Katy Perry, We Need To Talk About Consent

ABC/Mark Levine

My daughter is 10 at the time of this writing.  Like me, she is a lover of all things pop culture.  She loves music, she lives for her TV shows, and she is always on top of the latest Next Big Thing.  Along with this comes a lot of admiration for her favorite stars, whether they be from TV, movies, music, or YouTube.  Now, I can’t – and don’t – tell her who she can and cannot look up to.  That’s her choice.  But you can rest assured that I do keep up a continual dialogue about what makes a good role model, what integrity means, and what we can learn from the people in the public eye (for both good and bad.)

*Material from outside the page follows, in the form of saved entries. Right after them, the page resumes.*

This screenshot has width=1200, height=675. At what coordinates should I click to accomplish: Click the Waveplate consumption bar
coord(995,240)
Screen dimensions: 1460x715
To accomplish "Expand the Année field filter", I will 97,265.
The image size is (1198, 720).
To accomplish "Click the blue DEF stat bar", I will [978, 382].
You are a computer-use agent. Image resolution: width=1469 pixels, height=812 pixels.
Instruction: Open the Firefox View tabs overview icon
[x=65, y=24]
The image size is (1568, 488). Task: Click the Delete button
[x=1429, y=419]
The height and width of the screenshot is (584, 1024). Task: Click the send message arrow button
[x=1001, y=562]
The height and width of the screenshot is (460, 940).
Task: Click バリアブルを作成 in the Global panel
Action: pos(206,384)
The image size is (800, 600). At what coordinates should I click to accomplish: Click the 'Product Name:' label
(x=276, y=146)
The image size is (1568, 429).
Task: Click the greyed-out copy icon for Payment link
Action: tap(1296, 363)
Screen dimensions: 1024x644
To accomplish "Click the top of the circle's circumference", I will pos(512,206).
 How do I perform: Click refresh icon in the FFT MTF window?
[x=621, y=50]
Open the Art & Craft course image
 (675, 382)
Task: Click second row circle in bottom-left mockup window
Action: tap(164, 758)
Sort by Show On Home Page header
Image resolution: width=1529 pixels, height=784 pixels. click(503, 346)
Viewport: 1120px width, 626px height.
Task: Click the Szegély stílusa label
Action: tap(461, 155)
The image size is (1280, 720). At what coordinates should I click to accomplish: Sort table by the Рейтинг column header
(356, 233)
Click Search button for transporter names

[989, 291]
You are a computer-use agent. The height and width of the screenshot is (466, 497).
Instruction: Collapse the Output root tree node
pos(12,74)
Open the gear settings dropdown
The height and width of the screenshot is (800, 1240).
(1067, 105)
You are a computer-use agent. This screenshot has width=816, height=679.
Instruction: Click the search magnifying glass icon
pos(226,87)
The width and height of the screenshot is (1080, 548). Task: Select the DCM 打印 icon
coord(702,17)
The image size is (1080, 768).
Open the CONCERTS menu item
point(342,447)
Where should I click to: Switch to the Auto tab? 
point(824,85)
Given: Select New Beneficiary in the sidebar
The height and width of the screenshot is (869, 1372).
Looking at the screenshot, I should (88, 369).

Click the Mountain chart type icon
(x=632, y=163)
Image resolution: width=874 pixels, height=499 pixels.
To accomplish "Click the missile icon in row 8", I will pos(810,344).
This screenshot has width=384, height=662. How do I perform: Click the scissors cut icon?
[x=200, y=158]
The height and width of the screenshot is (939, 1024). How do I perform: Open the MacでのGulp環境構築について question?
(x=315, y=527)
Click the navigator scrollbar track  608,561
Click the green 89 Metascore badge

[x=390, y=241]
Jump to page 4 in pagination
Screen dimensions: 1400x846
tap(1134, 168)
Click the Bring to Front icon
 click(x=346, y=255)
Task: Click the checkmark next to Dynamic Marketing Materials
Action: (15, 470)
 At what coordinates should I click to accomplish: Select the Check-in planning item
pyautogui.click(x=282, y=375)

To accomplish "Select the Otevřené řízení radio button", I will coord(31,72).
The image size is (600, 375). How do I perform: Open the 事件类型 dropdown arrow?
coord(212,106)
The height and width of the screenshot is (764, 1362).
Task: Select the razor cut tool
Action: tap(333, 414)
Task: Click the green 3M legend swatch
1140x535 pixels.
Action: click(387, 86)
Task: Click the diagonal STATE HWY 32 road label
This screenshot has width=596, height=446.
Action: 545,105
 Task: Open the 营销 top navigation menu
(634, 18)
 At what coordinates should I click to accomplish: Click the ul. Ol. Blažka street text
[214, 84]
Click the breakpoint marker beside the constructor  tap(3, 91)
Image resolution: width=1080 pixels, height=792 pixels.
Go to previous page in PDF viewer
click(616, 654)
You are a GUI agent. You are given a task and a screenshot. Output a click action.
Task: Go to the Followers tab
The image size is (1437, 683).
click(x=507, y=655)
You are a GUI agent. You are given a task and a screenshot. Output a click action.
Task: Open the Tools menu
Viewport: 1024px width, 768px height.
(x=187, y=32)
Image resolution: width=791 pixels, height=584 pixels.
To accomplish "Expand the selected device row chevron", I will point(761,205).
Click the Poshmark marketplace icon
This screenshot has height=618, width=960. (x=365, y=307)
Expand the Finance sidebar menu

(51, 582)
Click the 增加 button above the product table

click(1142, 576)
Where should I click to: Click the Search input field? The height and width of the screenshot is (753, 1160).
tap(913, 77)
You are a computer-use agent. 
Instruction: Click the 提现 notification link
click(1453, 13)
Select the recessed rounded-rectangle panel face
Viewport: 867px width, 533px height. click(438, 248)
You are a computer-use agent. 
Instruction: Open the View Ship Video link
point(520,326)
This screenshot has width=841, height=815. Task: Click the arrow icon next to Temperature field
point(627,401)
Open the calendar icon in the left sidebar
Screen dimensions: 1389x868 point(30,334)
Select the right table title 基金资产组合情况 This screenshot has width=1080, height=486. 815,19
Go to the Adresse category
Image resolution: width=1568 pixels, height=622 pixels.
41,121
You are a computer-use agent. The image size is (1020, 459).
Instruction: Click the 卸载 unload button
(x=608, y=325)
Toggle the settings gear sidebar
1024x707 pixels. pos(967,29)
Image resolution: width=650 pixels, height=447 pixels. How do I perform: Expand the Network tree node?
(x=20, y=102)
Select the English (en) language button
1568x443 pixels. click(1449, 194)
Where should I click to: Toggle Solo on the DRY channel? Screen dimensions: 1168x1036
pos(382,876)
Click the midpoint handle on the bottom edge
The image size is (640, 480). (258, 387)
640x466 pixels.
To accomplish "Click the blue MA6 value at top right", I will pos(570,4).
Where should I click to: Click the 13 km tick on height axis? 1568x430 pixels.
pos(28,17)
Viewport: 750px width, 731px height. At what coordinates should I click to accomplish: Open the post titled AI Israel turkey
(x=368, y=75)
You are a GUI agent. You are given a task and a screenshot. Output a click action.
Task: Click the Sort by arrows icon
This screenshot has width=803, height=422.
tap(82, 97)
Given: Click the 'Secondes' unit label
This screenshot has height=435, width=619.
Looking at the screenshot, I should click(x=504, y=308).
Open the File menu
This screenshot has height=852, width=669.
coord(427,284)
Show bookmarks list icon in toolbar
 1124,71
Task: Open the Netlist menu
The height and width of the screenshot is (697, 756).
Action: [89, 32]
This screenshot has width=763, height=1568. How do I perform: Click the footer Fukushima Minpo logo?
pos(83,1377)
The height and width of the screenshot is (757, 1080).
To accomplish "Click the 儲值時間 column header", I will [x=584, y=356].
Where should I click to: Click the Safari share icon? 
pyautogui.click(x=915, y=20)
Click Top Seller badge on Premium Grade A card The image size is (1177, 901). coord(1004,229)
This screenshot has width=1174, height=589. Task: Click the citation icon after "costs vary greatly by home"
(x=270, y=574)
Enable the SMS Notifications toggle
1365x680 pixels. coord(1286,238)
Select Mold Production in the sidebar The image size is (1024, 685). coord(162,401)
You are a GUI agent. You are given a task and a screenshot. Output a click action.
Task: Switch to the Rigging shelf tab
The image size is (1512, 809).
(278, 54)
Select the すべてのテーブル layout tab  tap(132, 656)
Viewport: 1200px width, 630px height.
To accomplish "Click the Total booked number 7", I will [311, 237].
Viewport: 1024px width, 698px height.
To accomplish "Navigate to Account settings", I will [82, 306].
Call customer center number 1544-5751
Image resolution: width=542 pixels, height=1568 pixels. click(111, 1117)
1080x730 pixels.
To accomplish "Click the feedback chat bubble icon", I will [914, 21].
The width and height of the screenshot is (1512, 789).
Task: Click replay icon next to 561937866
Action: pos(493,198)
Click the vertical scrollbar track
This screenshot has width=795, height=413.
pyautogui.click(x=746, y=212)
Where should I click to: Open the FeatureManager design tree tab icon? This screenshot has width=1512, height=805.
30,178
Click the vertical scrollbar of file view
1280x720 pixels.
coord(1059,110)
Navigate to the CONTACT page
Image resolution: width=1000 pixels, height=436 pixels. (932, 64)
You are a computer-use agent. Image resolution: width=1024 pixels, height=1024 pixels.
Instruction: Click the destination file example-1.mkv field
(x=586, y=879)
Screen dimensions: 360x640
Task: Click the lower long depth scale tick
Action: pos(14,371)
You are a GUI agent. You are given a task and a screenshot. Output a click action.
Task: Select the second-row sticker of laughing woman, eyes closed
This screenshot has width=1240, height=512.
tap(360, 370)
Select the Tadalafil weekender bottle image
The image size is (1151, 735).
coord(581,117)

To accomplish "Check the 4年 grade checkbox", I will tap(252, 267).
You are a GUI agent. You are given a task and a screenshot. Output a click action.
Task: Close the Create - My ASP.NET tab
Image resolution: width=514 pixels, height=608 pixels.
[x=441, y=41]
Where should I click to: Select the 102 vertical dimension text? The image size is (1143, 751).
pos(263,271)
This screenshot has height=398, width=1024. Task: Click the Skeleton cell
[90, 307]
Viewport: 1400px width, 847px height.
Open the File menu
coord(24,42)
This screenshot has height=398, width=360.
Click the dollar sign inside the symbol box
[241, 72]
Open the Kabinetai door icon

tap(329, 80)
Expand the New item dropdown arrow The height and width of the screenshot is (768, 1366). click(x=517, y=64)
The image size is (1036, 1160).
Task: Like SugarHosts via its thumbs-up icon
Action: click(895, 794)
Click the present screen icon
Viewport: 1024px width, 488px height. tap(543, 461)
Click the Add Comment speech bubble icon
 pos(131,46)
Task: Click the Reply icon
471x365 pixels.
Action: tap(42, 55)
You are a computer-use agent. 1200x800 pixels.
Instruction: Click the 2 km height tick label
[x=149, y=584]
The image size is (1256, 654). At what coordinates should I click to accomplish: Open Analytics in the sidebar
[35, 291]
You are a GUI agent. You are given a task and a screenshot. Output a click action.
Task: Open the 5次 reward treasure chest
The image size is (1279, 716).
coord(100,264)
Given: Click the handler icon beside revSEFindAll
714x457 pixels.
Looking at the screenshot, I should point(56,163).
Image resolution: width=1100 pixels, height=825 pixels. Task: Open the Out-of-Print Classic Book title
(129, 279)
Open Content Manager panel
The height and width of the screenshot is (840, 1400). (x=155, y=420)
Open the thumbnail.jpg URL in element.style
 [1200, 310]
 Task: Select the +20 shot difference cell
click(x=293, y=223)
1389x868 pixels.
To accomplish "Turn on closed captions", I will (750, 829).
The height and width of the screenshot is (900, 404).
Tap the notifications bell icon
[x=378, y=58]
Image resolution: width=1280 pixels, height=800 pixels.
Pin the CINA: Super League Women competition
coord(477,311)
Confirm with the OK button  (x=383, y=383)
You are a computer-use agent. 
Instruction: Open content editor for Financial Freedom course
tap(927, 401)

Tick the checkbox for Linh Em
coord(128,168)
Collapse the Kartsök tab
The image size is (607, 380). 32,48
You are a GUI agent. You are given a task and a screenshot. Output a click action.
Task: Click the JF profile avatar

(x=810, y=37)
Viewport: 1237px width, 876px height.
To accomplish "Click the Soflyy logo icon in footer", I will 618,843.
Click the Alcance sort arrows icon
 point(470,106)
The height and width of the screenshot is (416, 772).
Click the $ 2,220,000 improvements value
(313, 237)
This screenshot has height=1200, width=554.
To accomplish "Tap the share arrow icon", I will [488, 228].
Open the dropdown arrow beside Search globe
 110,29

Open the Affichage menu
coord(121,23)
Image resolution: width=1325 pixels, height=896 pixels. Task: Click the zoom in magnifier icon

Right now, her very favorite is P!nk.  I adore P!nk.  She’s awesome.  She’s all about empowerment.  She’s strong, she stands up for what she believes in, and she’s by all accounts a devoted mother.  She’s also all about being yourself, and not what society says you need to be.  And you guys?  We just saw her in concert a few weeks ago (AMAZING concert, by the way).  She’s almost 40, and she still straps herself to a harness, and flies and does acrobatics – while singing, no less! – way over a crowd of 10’s of thousands of people.  She is a BADASS.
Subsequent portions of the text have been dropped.